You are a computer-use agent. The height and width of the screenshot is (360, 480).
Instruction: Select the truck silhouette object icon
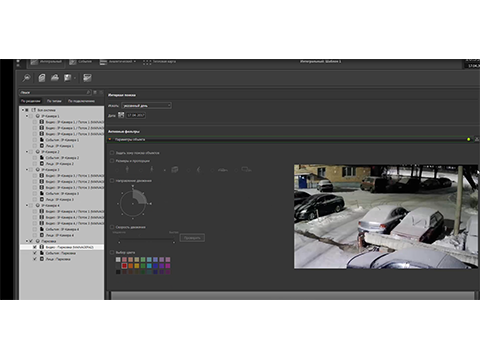(x=246, y=170)

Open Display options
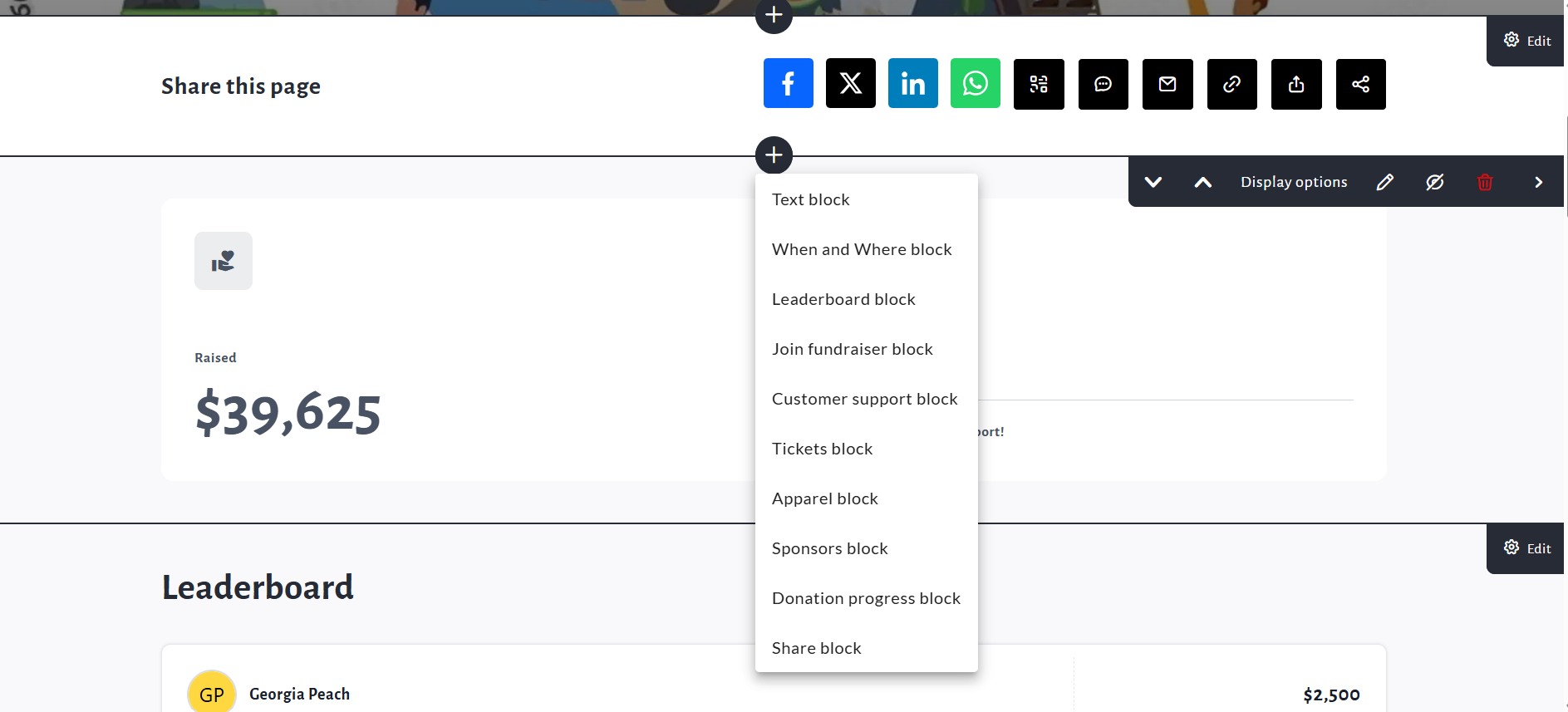point(1293,182)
────────────────
### [AIM OF THE EXERCISE]
Copy every line of text in the data above word for word, leaving out the pictures.

### [THE RESPONSE]
You are a computer-use agent. The height and width of the screenshot is (360, 480).
Instruction: Select the truck silhouette object icon
(x=246, y=170)

Open Display options
point(1293,182)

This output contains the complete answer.